Non-archimedean analytic geometry: first steps

Vladimir Berkovich

When Dinesh Thakur asked me to write an introduction to this volume, I

carelessly agreed. Later I started thinking that a short description of my journey to

non-archimedean analytic geometry and of some of the circumstances accompanying

it might be an entertaining complement to the notes of Matthew Baker and Brian

Conrad. Since I had no other ideas, I’ve written what is presented below.

I start by briefly telling about myself. I was very lucky to be accepted to

Moscow State University for undergraduate and, especially, for graduate studies in

spite of the well-known Soviet policy of that time towards Jewish citizens. I finished

studying in 1976, and got a Ph.D. the next year. (My supervisor was Professor Yuri

Manin.) Getting an academic position would be too much luck, and the best thing

I could hope for was the job of a computer programmer at a factory of agricultural

machines and, later, at the institute of information in agriculture. As a result, I

practically stopped doing mathematics, did not produce papers, and was considered

by my colleagues as an outsider. It took me several years to become an expert in

computers and nearby fields, and to learn to control my time. Gradually I started

doing mathematics again, and my love for it blazed up with new force and became

independent of surrounding circumstances. By the time my story begins, I was

hungry for mathematics as never before.

Thus, my story begins one July evening of 1985 in a train in which I was

returning to Moscow after having visited my numerous relatives in Gomel, Belarus.

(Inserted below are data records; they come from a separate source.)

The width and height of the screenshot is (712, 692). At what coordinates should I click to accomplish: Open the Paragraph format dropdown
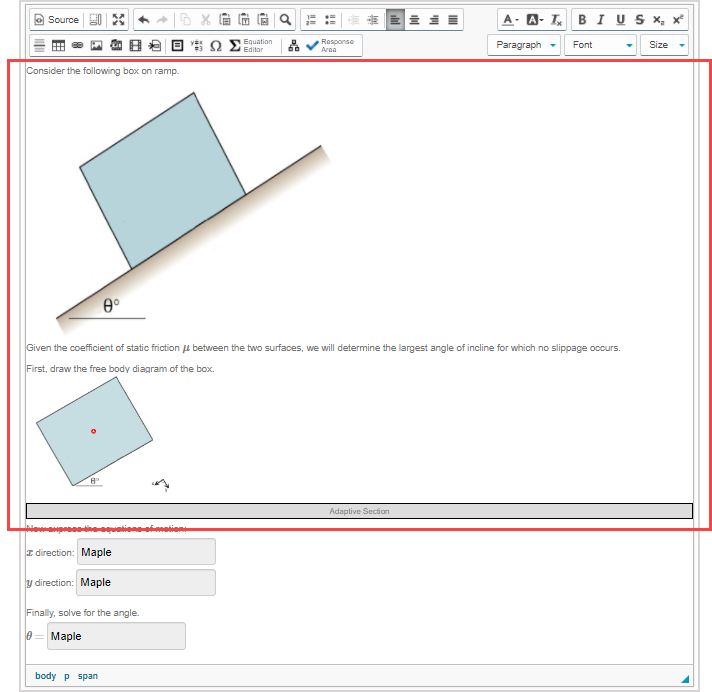coord(524,45)
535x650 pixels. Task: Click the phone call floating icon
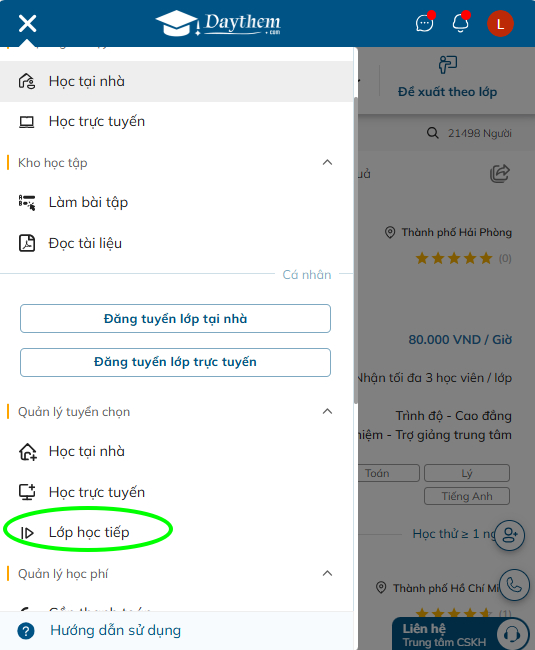point(514,585)
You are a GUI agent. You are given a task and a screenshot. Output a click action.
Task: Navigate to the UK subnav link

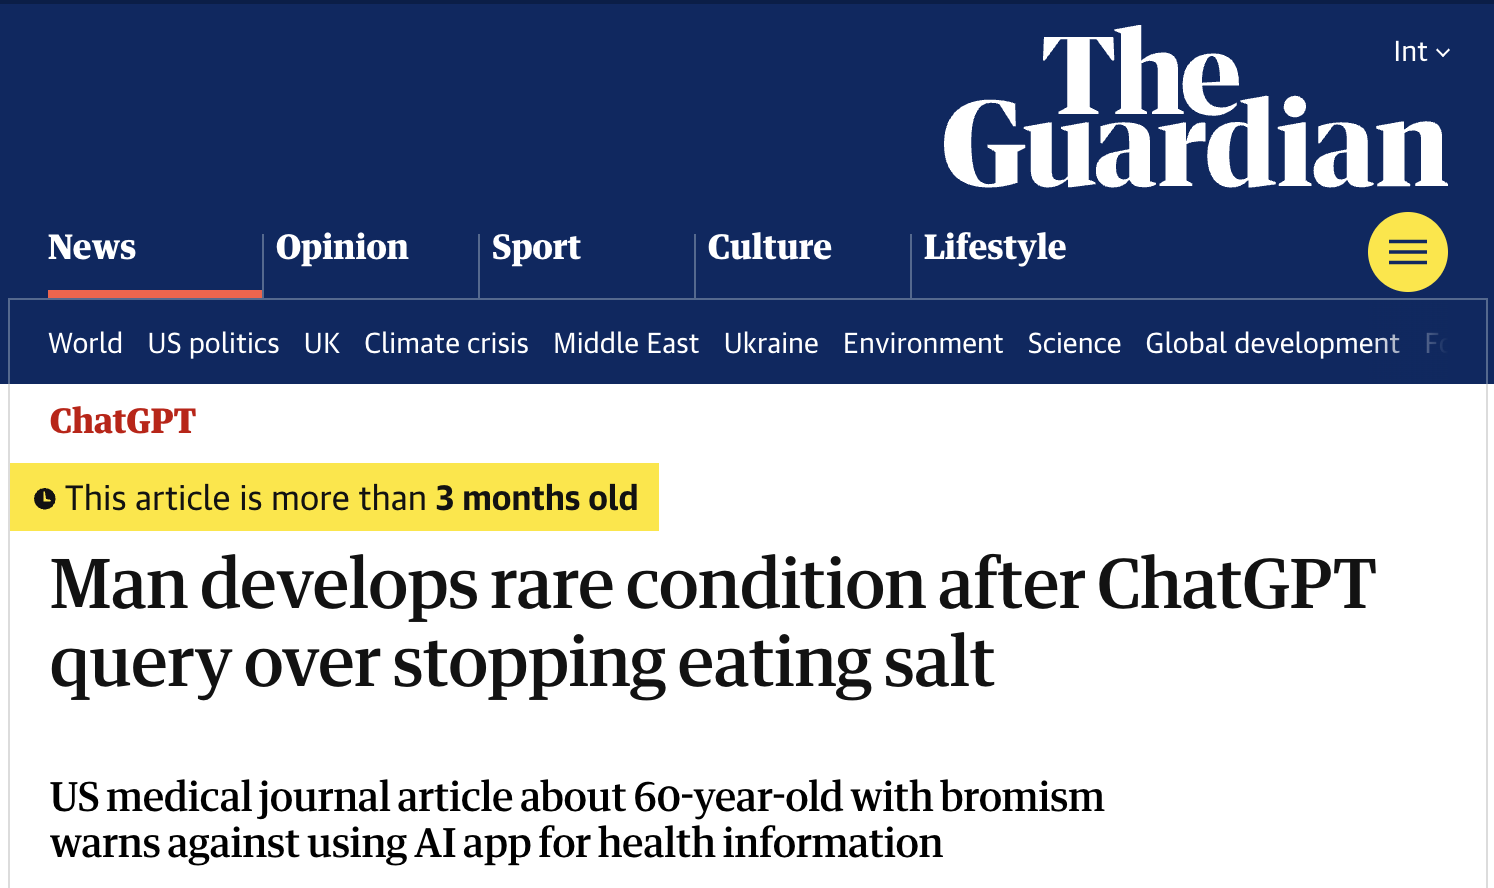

Instead of talking to people near me — my usual occupation during long train

trips — I opened a book on classical functional analysis by Yuri Lyubich which my

eldest brother Yakov had given me a couple of days before. The basic material of

the book was familiar to me. Nevertheless, I was thrilled to read about it again

and, suddenly, asked myself: what is the analog of all this over a non-archimedean

field k? In particular, what is the spectrum of a bounded linear operator acting on

a Banach space over k?

It did not take much time to find that, if one defines the spectrum in the same

way as in the classical situation, it may be empty even if k is algebraically closed.

Indeed, if K is a non-archimedean field larger than k, then the multiplication by

any element of K which does not lie in k is an operator with empty spectrum. That

such a larger field always exists is easily seen: one can take the completion of the

field of rational functions in one variable over k with respect to the Gauss norm. I

was very intrigued, and decided to understand what all this meant.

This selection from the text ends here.